Через четырнадцать лет, летом 1908 года, Софья Андреевна, столкнувшаяся с изменившейся оценкой мужа, напомнит о данной им в этом письме резкой характеристике Е. И. Попова: «Это был крик сердца, когда ты о нем так написал». Но Лев Николаевич думал иначе: одно дело отношение к человеку в конкретной ситуации, а другое – общее понимание этого человека. И теперь Толстой заговорил о Евгении Ивановиче уже с любовью и уважением: «Он человек очень умный, образованный, разошелся с женой; было сближение с Таней. Тут личное чувство отца заговорило»[267]
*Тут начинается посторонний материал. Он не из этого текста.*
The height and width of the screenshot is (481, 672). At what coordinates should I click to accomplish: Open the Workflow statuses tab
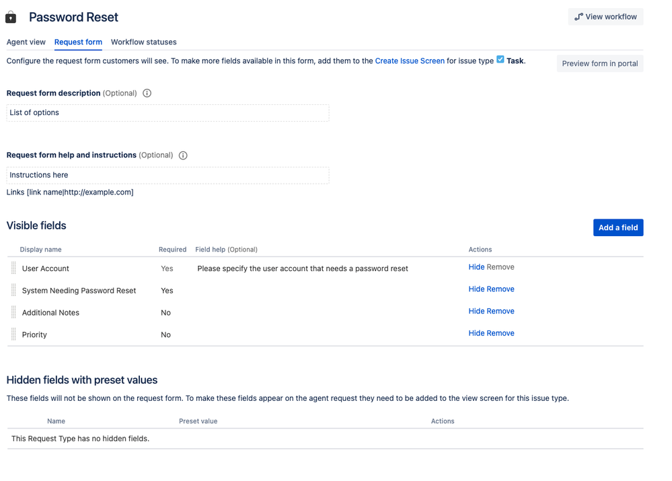pyautogui.click(x=144, y=42)
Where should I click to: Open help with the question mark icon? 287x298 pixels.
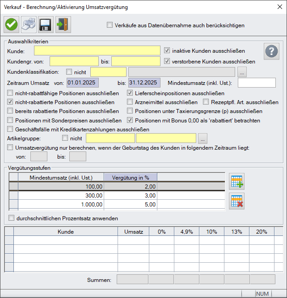pyautogui.click(x=271, y=51)
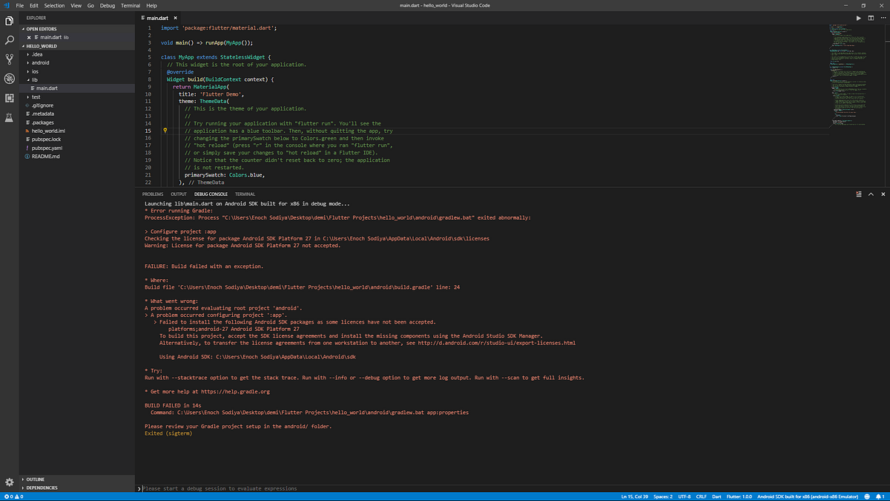Open the https://help.gradle.org link
Image resolution: width=890 pixels, height=501 pixels.
pyautogui.click(x=237, y=391)
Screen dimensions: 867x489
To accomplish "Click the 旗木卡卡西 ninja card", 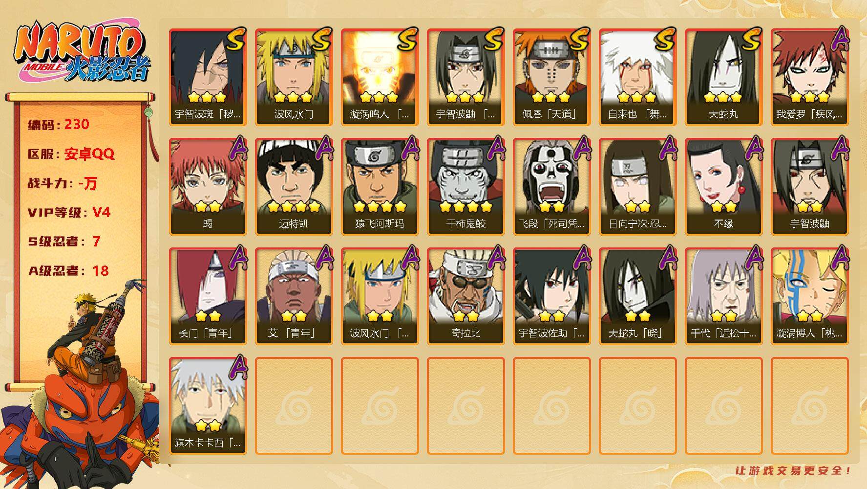I will coord(208,405).

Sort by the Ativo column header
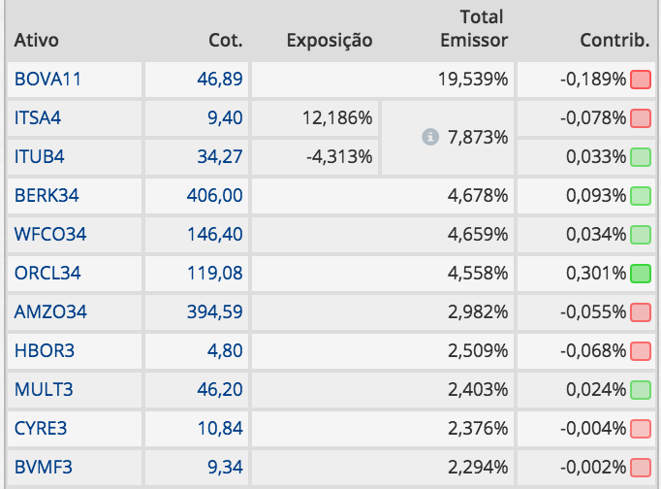point(37,41)
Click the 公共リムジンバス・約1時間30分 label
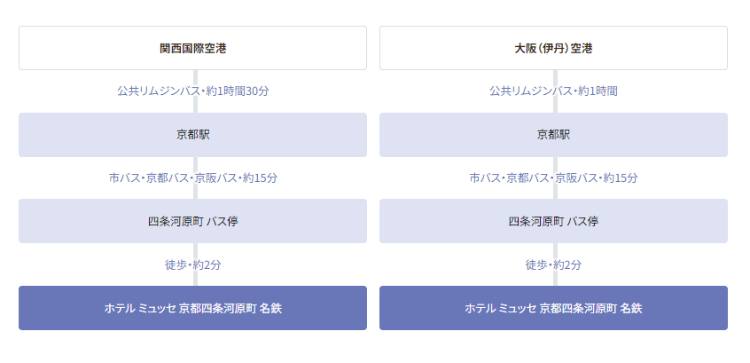Screen dimensions: 750x363 tap(192, 91)
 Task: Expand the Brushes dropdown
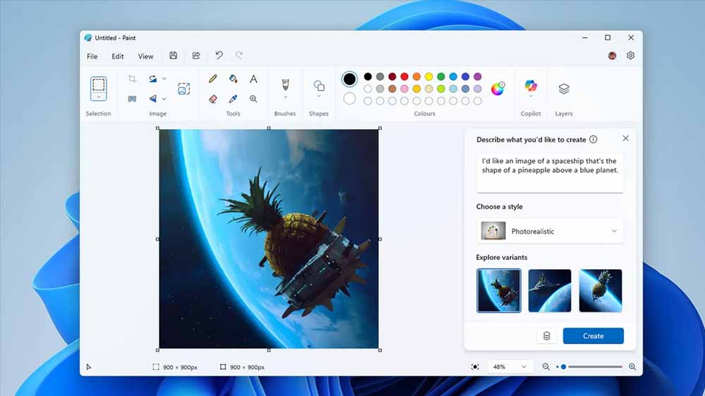coord(285,97)
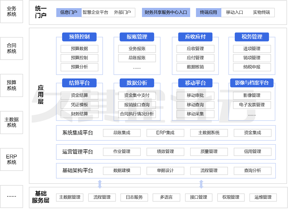Image resolution: width=288 pixels, height=211 pixels.
Task: Click 绩效管理 in operations platform
Action: 165,152
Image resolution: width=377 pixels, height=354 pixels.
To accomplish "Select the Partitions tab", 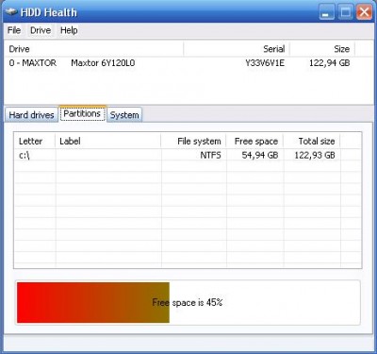I will [82, 113].
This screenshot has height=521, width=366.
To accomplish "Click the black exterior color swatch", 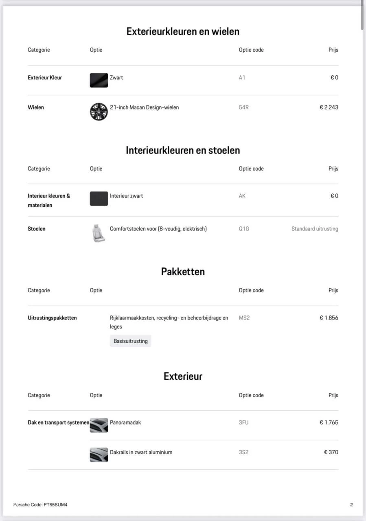I will pyautogui.click(x=99, y=80).
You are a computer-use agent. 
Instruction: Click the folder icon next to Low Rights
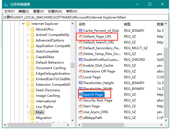(x=32, y=107)
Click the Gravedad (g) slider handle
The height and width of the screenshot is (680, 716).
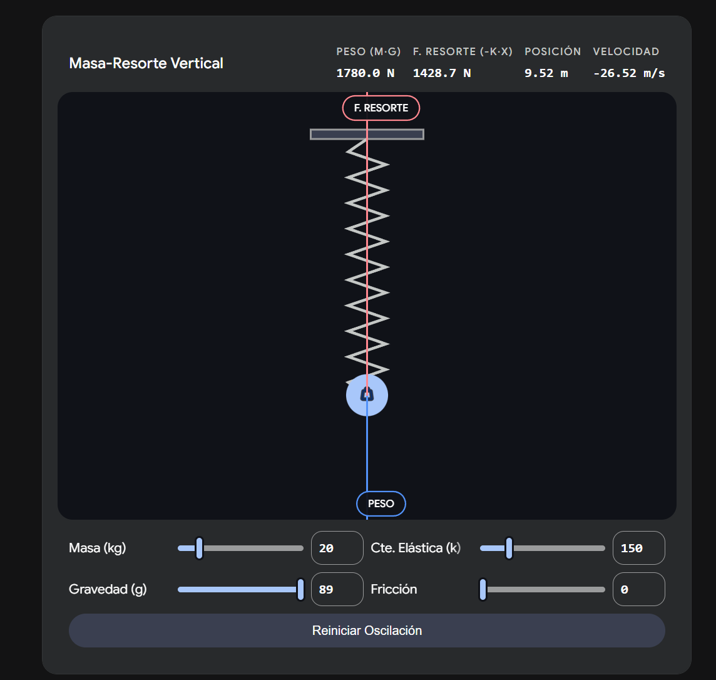[x=300, y=589]
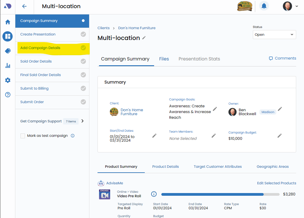Click the back arrow beside Multi-location
Viewport: 304px width, 218px height.
point(24,6)
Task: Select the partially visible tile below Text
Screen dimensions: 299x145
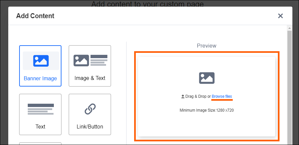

. Получается, что третьим и глубинным планом позиции Толстого, написавшего дочери, было сложное отцовское чувство: тревога за дочь, желание защитить ее, чувство ревности.Послание отца произвело отрезвляющее впечатление на Татьяну: «Письмо длинное, писанное в три приема по ночам и ужасно огорченное. Он боится увидать меня и мое душевное состояние, боится, что я буду бороться с собой из любви к нему и страха общего мнения, и, видно, ему очень, очень больно и обидно». Ей даже показалось, что наступило «полное выздоровление», и было неловко перед отцом: «Ах, как гадко, что это все случилось! И бедный мой милый старик мучается и не спит ночей от этого. Мне даже горестно, что я сплю и ем за десятерых и что так мало основания его страхам»[268]
.Однако история продолжалась, и Татьяна еще испытывала сомнения в сделанном выборе. После того как молодой художник Касаткин объяснился ей в любви, она записала в дневнике 11 мая 1894 года, осмысляя характер своего поведения с мужчинами: «Касаткин пересолил, прямо объяснившись мне в любви. Это было тяжело, стыдно и заставило меня раскаиваться и серьезно подумать о том, как смотреть на эту свою сторону, которая для меня так важна и занимает такую большую часть моей жизни. Я всю жизнь была кокеткой и всю жизнь боролась с этим. Я сегодня думала о том, что кабы кто знал, что мне стоило прожить так, чтобы не попасться ни в один роман, ни разу не поцеловаться ни с кем, не удержать человека, который любит и которого любишь, когда брак был бы неразумен. Иногда я жалею о том, что я так боролась с этим. Зачем? Но как только простое кокетство начинает переходить в более серьезное чувство, то я опять это беспощадно ломаю и прекращаю. Того, чтобы никогда не кокетничать, я еще не добилась, но чувствую, что это теперь уже на рубеже ridicul’ности[269]
, и это меня останавливает больше, чем нравственное чувство. Мне жаль того, что я совсем потеряла то страстное желание остаться девушкой, которое было последние года и особенно было сильно после „Крейцеровой сонаты“. (Надо это перечесть)»[270].Татьяна переживала состояние душевной слабости, и она повзрослела – заканчивалась пора ее молодости.
Софье Андреевне казалось, что дочь ее увядает, матери крайне неприятны были молодые последователи Льва Николаевича, влюбившиеся в ее старшую дочь, роман средней дочери с человеком привычного круга ее больше устраивал: «К Маше чувствую нежность. Она нежная, легкая и симпатичная. Как мне хотелось бы ей помочь с Петей Раевским! Таню стала любить меньше прежнего; чувствую на ней грязь любви темных: Попова и Хохлова. Мне жаль ее, она потухла и постарела. Мне жаль ее молодости, красивой, веселой и обещающей. Жаль, что она не замужем»[271]
.В июне 1894 года жена Евгения Попова, напомним, требовала развода, прислав мужу бумаги на подпись, а Татьяна в то же время подытоживала историю отношений с ним, преодолевая душевную тоску: «Я много о нем думаю и люблю его. Вчера я почувствовала в первый раз, что эта привязанность пустила глубокие корни и что вырвать ее труднее, чем я думала; а то мне все казалось, что стоит хорошенько пожелать, и не останется от нее и следа. Да, надо найти тот штопор, которым бы ее извлечь. А иногда я думаю, что это просто желание любви, а сам человек ни при чем»[272]
.Все меньше становилось записей в дневнике, а весной 1895 года Татьяна почти на год отложила его, на несколько месяцев ее внутренняя жизнь как будто бы замерла, опустела. С Евгением Поповым, остававшимся в кругу Л. Н. Толстого, Татьяне Львовне в последующие годы еще доводилось встречаться, но страница любовного сближения с миром толстовцев – «темных» – в ее жизни была раз и навсегда закрыта. В отличие от любимого человека, нашедшего компромисс между своими убеждениями как толстовца и личным счастьем, Татьяна отказалась от «блага личности» и исполнила свой дочерний долг.